Employment, smartphone ownership, and privacy rights come to the fore
Even so, "Americans are right to be skeptical of this project," said Sen. Josh Hawley, a Missouri Republican.
"Too often, Americans have been burned by companies who calculated that the profits they could gain by reversing privacy pledges would outweigh any later financial penalty," he wrote in a letter to the CEOs of Apple and Google's parent company, Alphabet, last week.
He challenged them to demonstrate their intentions by claiming personal responsibility for the surveillance application.
"If you seek to assure the public, make your stake in this project personal," he said. "Make a commitment that you and other executives will be personally liable if you stop protecting privacy, such as by granting advertising companies access to the interface once the pandemic is over."
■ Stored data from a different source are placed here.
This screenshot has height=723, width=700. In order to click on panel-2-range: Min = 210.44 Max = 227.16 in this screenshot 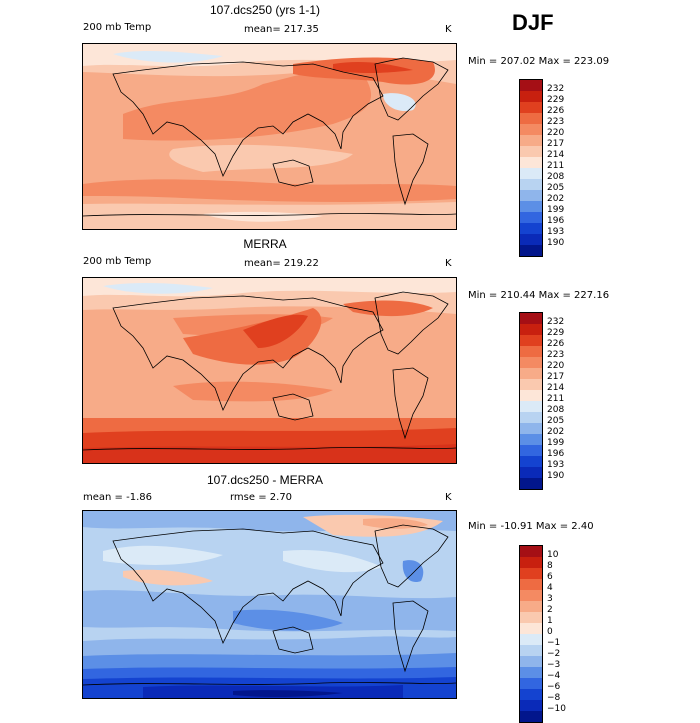, I will do `click(539, 296)`.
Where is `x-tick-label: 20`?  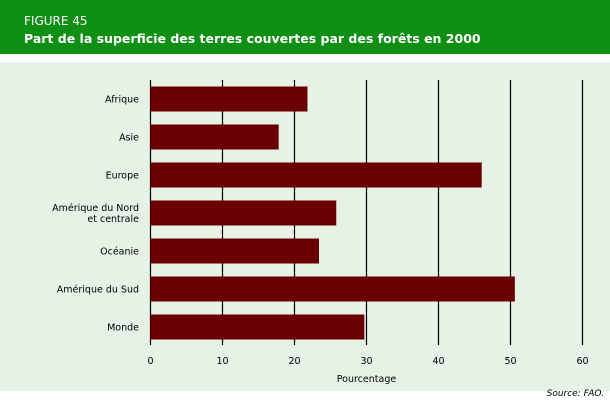 x-tick-label: 20 is located at coordinates (294, 362).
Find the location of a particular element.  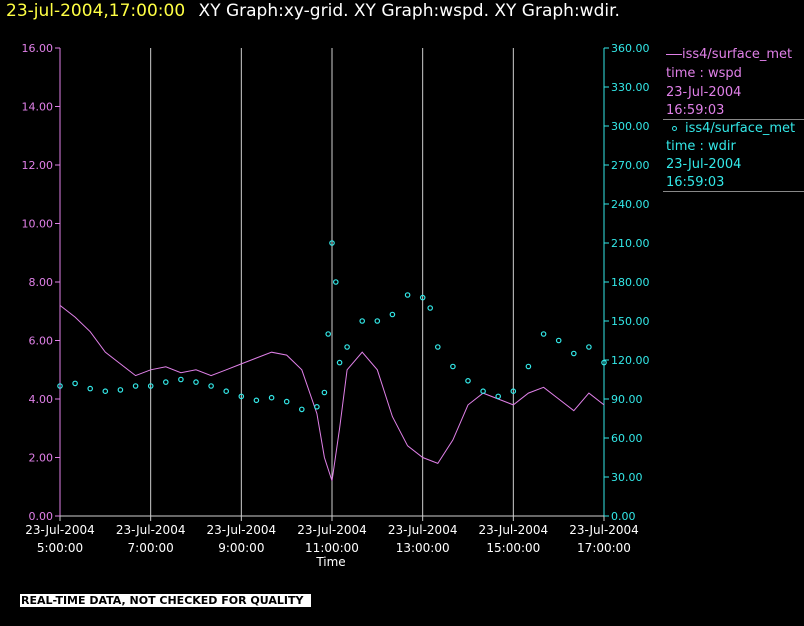

y-right-tick-label: 330.00 is located at coordinates (630, 88).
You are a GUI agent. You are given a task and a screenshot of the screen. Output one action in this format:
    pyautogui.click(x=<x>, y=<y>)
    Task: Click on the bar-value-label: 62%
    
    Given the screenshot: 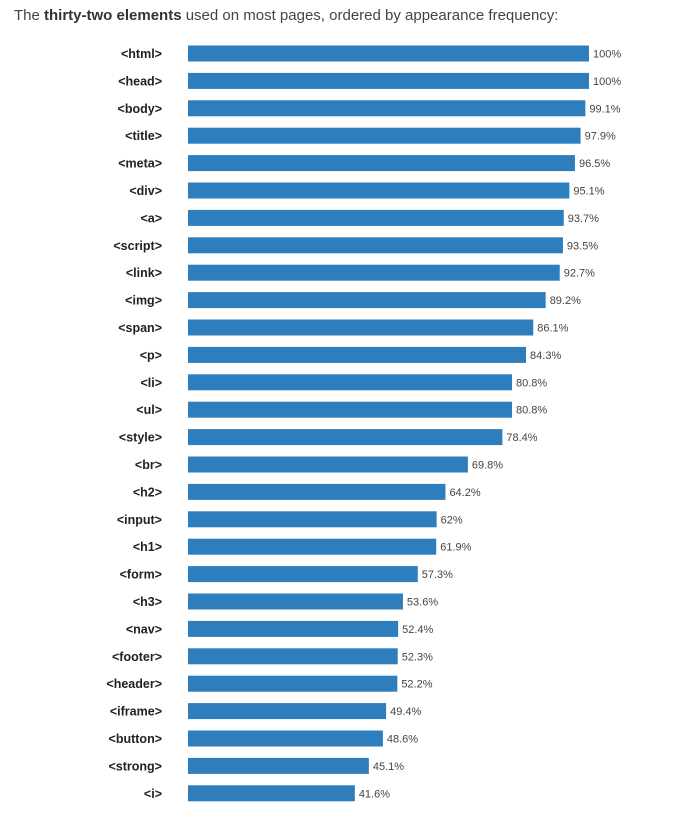 What is the action you would take?
    pyautogui.click(x=452, y=520)
    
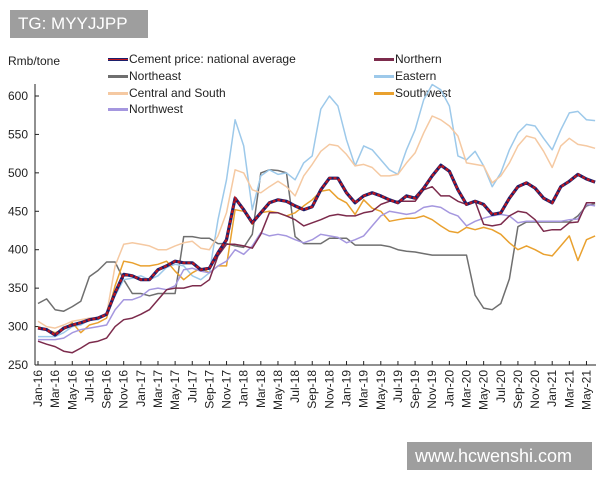 This screenshot has width=600, height=480. I want to click on y-tick-label: 250, so click(18, 365).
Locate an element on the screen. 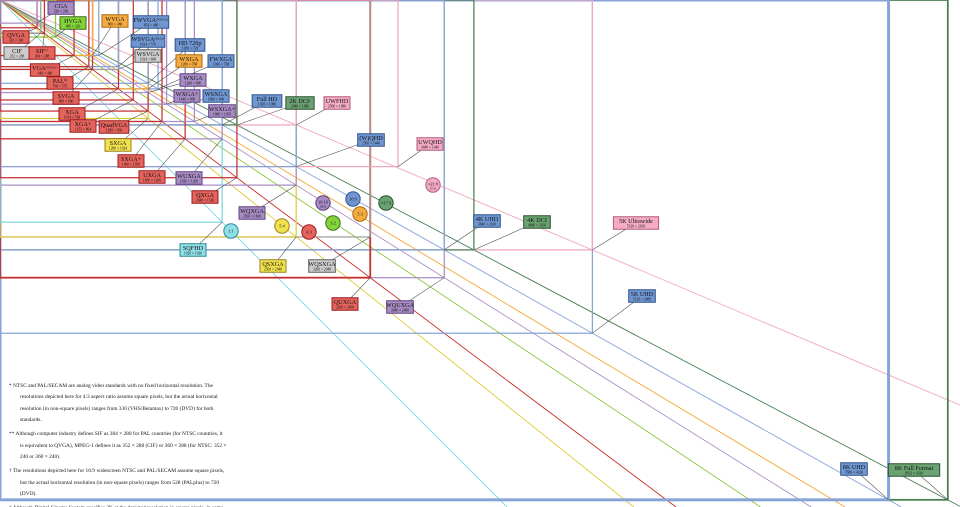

The application will only be used during the pandemic, the companies said. But it's unclear when the health emergency will be over. Social distancing could be necessary "into 2022," according to Harvard University researchers, and "a resurgence in contagion could be possible as late as 2024."
Even if the application is voluntary now, some fear it could become a condition of employment, according to Ashkan Soltani, the Federal Trade Commission's chief technologist during the Barack Obama administration.
Soltani worried about the possibility that employers would be alerted to "whether you have been in contact with someone who has been infected," Soltani told the Los Angeles Times.
Other issues abound. Poor people, elderly people, black Americans, and Hispanics are all disproportionately likely not to own a smartphone, according to the Pew Research Center, preventing them from being counted in the contract tracing project.
Heavy reliance on a system requiring smartphone ownership could overlook potential hot spots where fewer people own the devices. Discrimination could be baked into the system, the ACLU warned in a white paper released earlier this month.
Others, like privacy researcher Maciej Cegłowski, acknowledge the risks of a surveillance application, while emphasizing the urgency of the pandemic.
"The terrifying surveillance infrastructure this project requires exists and is maintained in good working order in the hands of private industry, where it is entirely unregulated and is currently being used to try to sell people skin cream," wrote Cegłowski. "Why not use it to save lives?"